Overall Business Objective Digital Marketing Objective
Increase sales Achieve an increase of 150% in direct sales from the website within 12 months.
Increase leads for the sales team Gain an additional 25 leads per month from the website by May 2013.Gain 20,000 database registrations by January 2014.
Improve customer retention Increase retention rates of customers online from 35% to 40%, by the end of 2013.
Improve brand awareness Increase visitor numbers to the website from 2,000 to 10,000 by August 2013.Achieve number 1 listing in google natural search for the key search term ‘Digital Marketing’ by September 2013.
Reduce costs Reduce number of customers calling for a brochure from 800 to 500 by end of May 2013.Reduce phone calls to the customer service team by 500 per month by June 2013.

 Step 2 – Benchmarking

At the time of developing your digital objectives, it is also time to look at what you already have and how it is performing:

  • – How many visitors come to your site?
  • – How many people buy from the site?
  • – How many people visit the site to get information that means that they don’t need to call your business?
  • – How many emails do you send? And how many people click through?
  • – How do you rank for the key search terms on google?

 

There are many, many metrics in digital marketing and not all of them are useful.
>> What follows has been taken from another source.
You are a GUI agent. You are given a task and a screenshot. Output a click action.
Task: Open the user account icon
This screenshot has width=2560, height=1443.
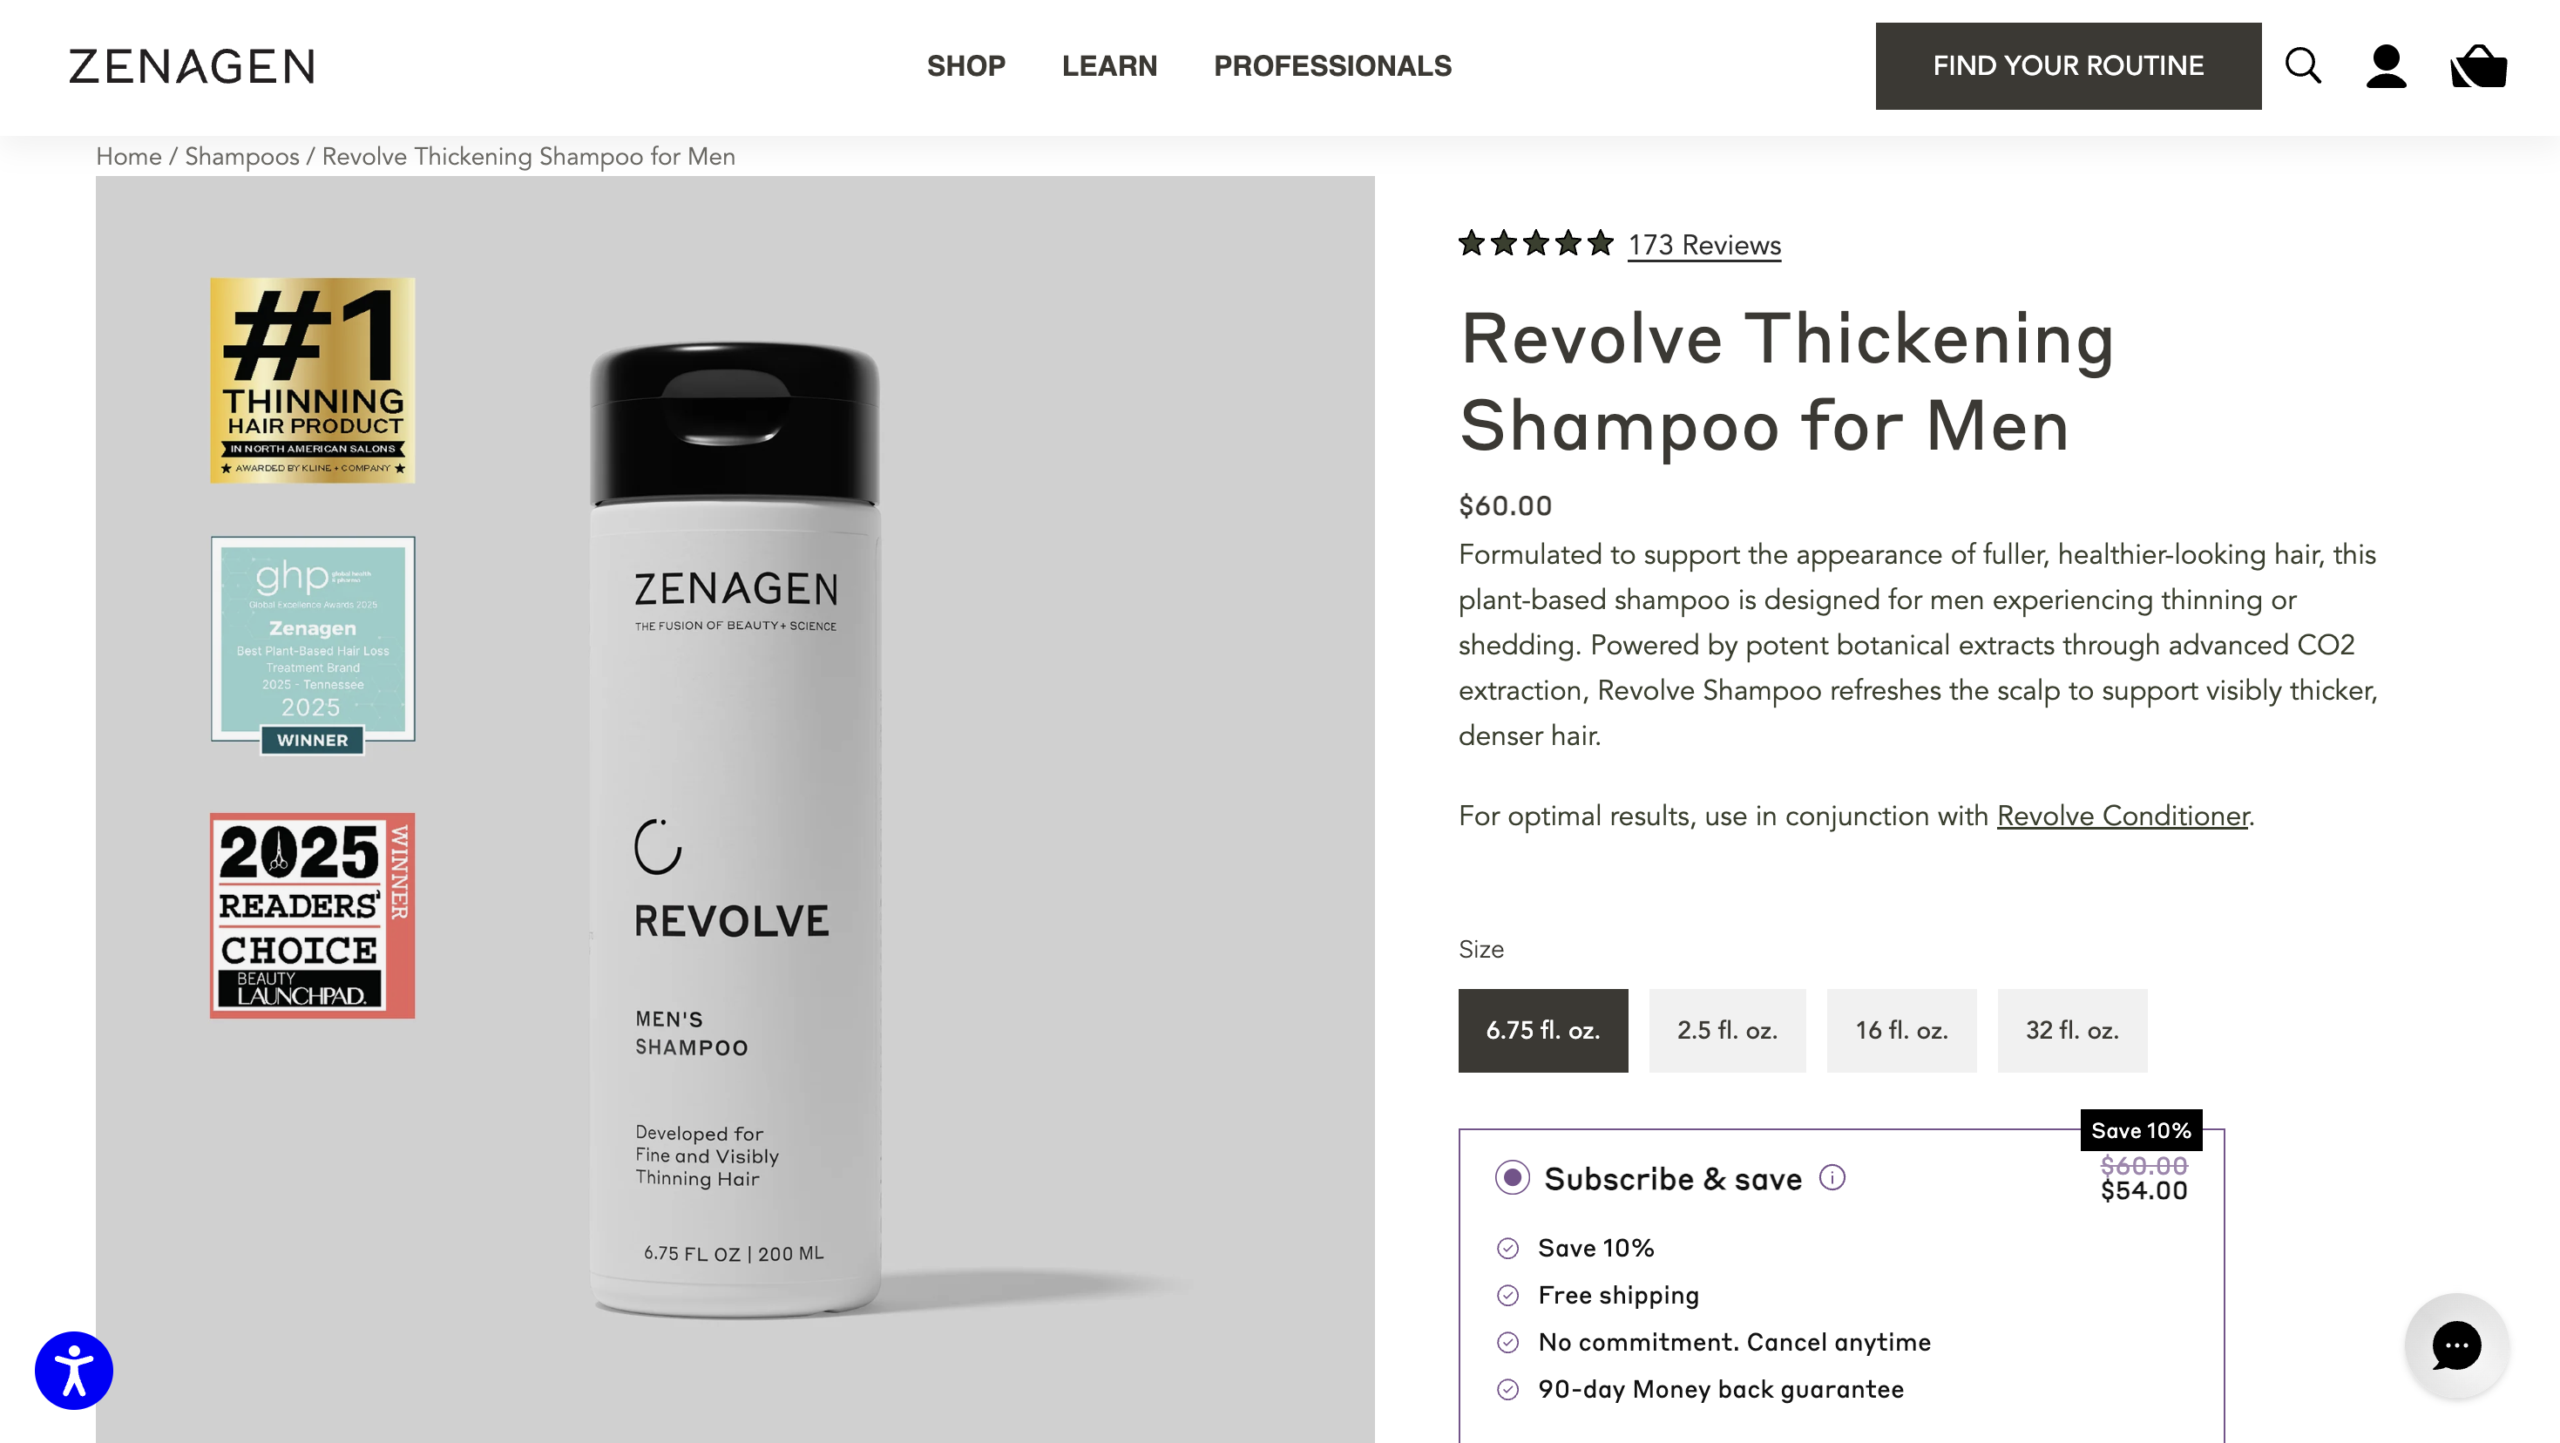click(x=2386, y=66)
Think about what is important for you as a business in terms of achieving your goals.

Take stock of how you are performing right now and use this as the baseline that you can measure increased performance against.

Next, think carefully about how you will measure your journey towards your gaols. What will you need to do / implement to measure your progress?

One thing to think about is how much detail do you need to report on?

Often companies report on very minute detail when a general understanding of the trend is enough to understand whether you are moving towards achieving your goals.

Think about how much time it takes to do the measurements and does it justify the means to the end?

There are also many tools out there to automate the measurement process – don’t recreate the wheel!